Машка ещё не спала, выскочила из спальни в цветастой фланелевой пижаме и с любимой плюшевой игрушкой — «Нифигаськой». Этого обаятельного неведомого зверька, похожего на волка с огромным мягким и толстым носом, так назвала Лелька, которая узнав, что у него есть дочь, закусив нижнюю губу, чтобы не заплакать, залезла в чемодан, вытащила это чудо и вручила ему — для Машки. Игрушка была привозная — жена сразу почуяла, что тут что-то не так. Не покупал он раньше сам вещи ребёнку, да и зверёк был явно не магазинный — не видела она подобного в продаже. У неё хватило ума не забрать у дочки игрушку и хватило — нет, не такта — врождённой женской изощрённости, чтобы не дать ему понять, что знает. Не дать повода сорваться. Мягко, ровно и нежно, аккуратно выставляя вперёд ребёнка, обволокла она его тонкой, невидимой и, казалось, не стесняющей паутиной уюта, ненавязчивого, предупредительного внимания и дала ему возможность испортить всё самому: понять, прочувствовать, что потеряет уйдя, струсить, спрятаться и сдавшись расстаться с тем, что точно знал он, случилось с ним в первый раз — и как выяснится через много лет — в последний.
© Владимир Резник
Хороший рассказ и написано хорошо, крепко, ладно. Хотя я, конечно, как женщина и мать, осуждаю моральную неустойчивость героя))) Очень понравилось писательское наблюдение (размышление) Владимира о первых и последних моментах. А ведь так оно и есть, а я об этом ещё ни разу не задумывалась… Удивительно!
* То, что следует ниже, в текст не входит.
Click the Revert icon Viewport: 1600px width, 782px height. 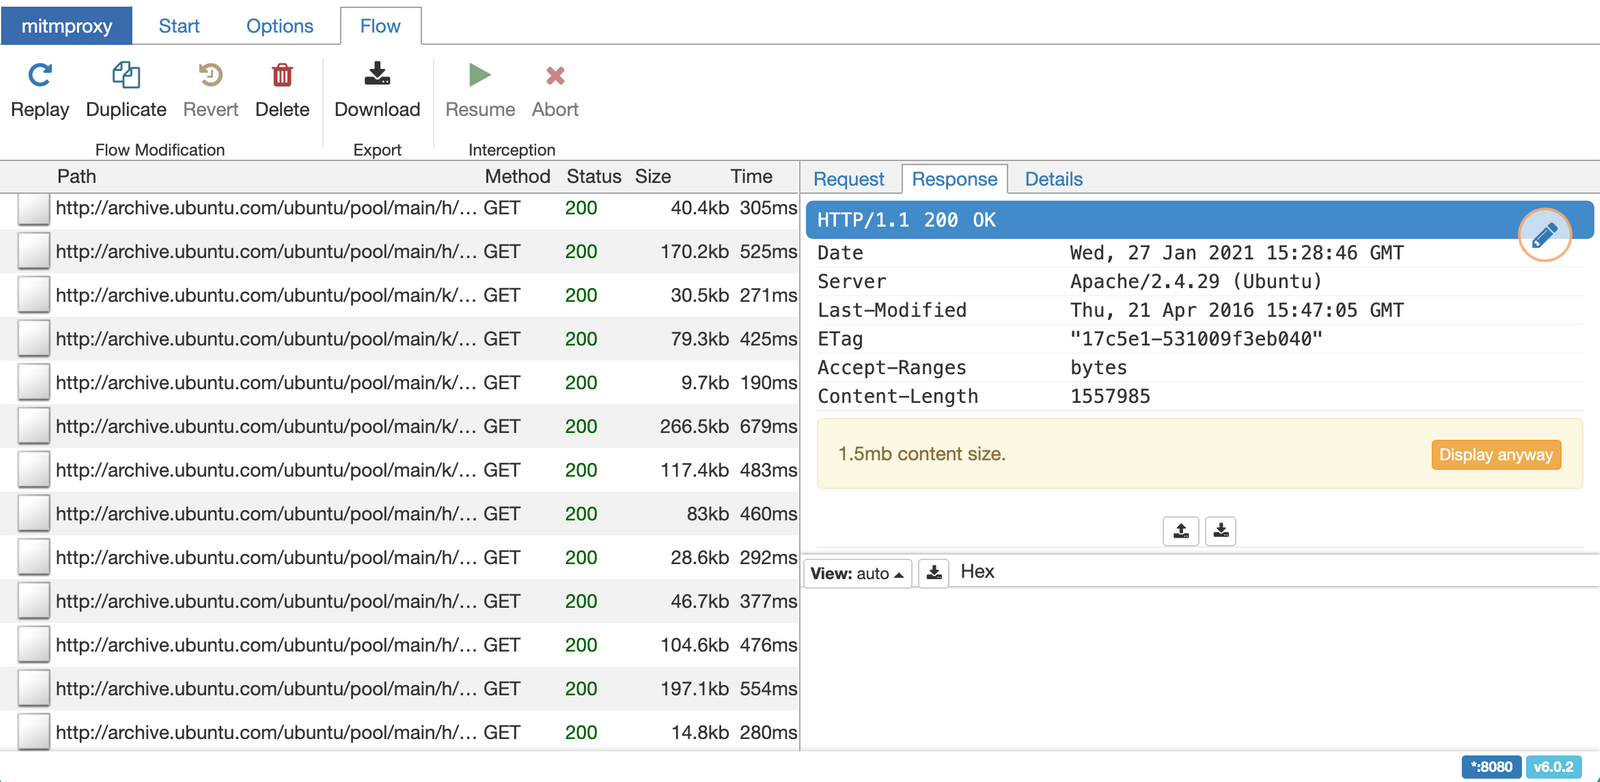pyautogui.click(x=210, y=76)
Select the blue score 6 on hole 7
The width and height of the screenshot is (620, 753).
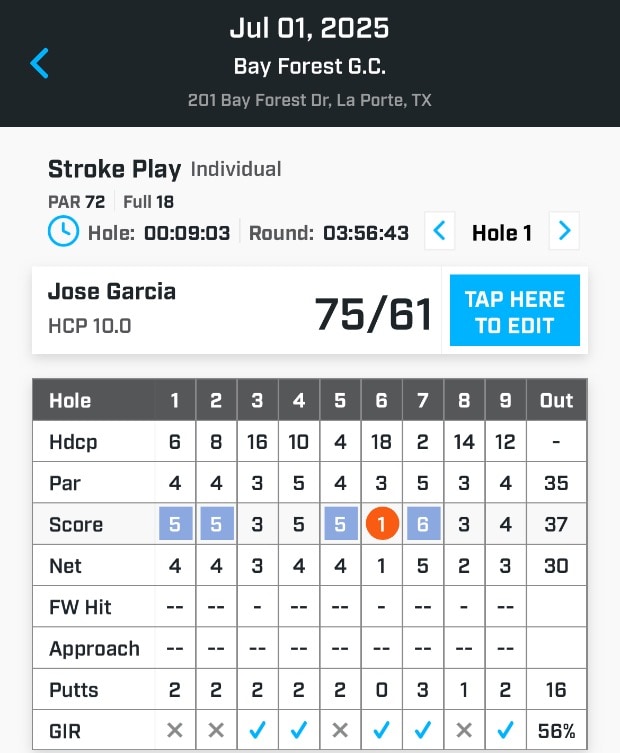click(x=422, y=524)
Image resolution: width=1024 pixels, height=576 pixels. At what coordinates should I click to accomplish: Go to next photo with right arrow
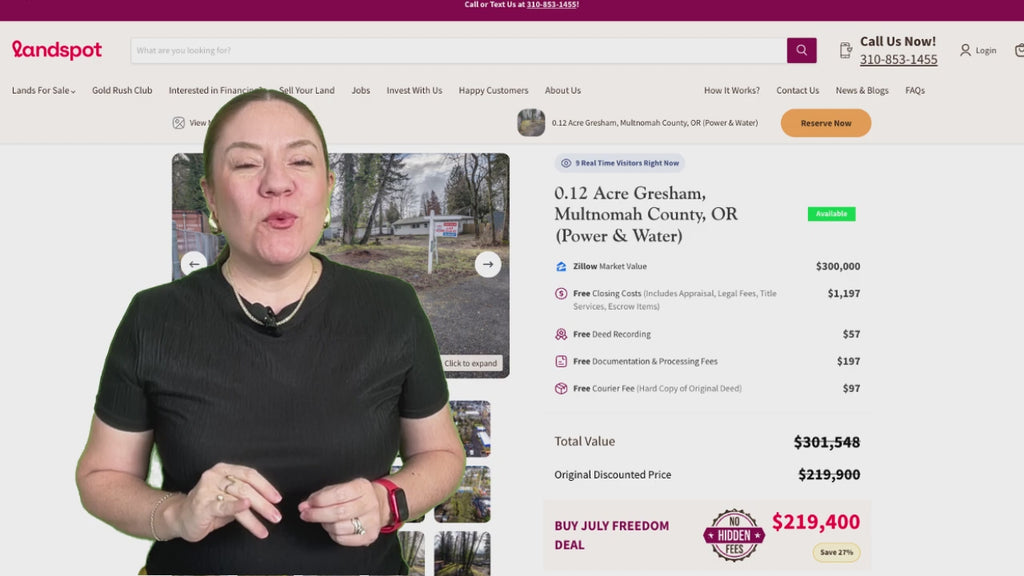point(488,264)
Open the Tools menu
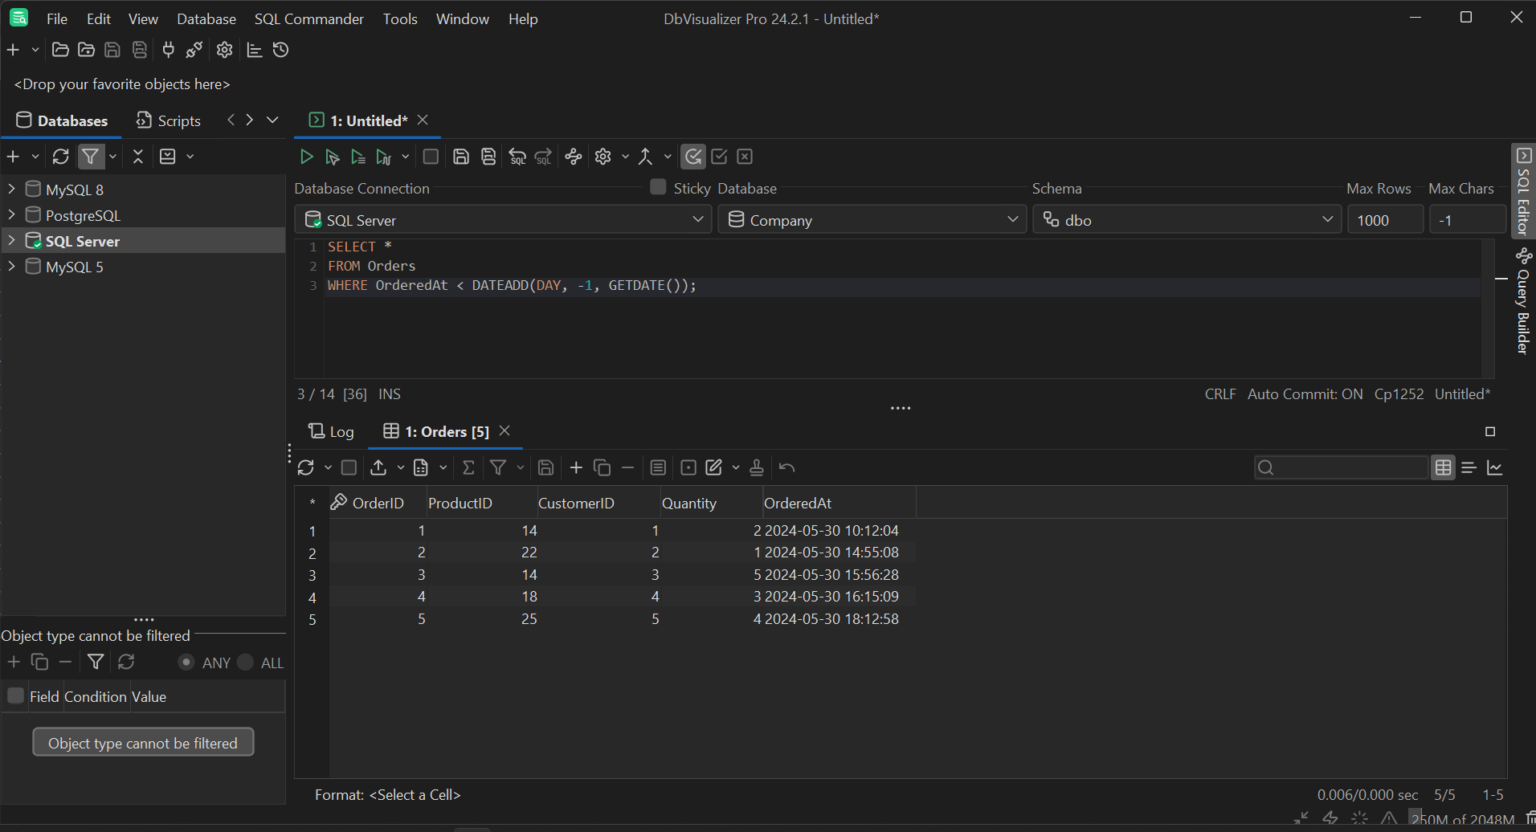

Хорошее рассуждение. О том, как случается нечто непростое и внезапное в серых буднях ожидания чуда… особливо, когда сам ожидающий не понимает этого. И о том, как гаснет нечто важное в этом внезапном, когда главный герой ни на что решиться не может. Полное ощущение того, что герою удобно находиться в этой больной неопределенности. Его забывчивость именно отсюда растёт.
Написано хорошо, я бы ещё добавила — по-мужски…) Конечно, талантливо, хотя и не мне судить) Но вот предложения слишком длинные, я со своей короткой памятью терялась немного. Лёгкости бы) Но это уже был бы другой рассказ. Желаю удачи автору=)
Это прекрасный рассказ. Честный, правдивый, настоящий, написанный живым и ярким языком, а ещё очень чувственный.
Спасибо!!
Мне кажется, это очень грустный рассказ о рабстве. Герой хочет вырваться из рабских оков, но не может, ибо не знает, где рабство начинается, а где кончается: с одной стороны на него давит советская система, с другой – нелюбимая жена, когда-то «взявшая на пузо», с третьей – сексапильная практикантка, рассчитывающая покорить Северную столицу с его помощью. Только и свободы у него – «час волка», да и то не настоящего, игрушечного зверя. Собственно говоря, положение мужчины в современном мире точно такое же.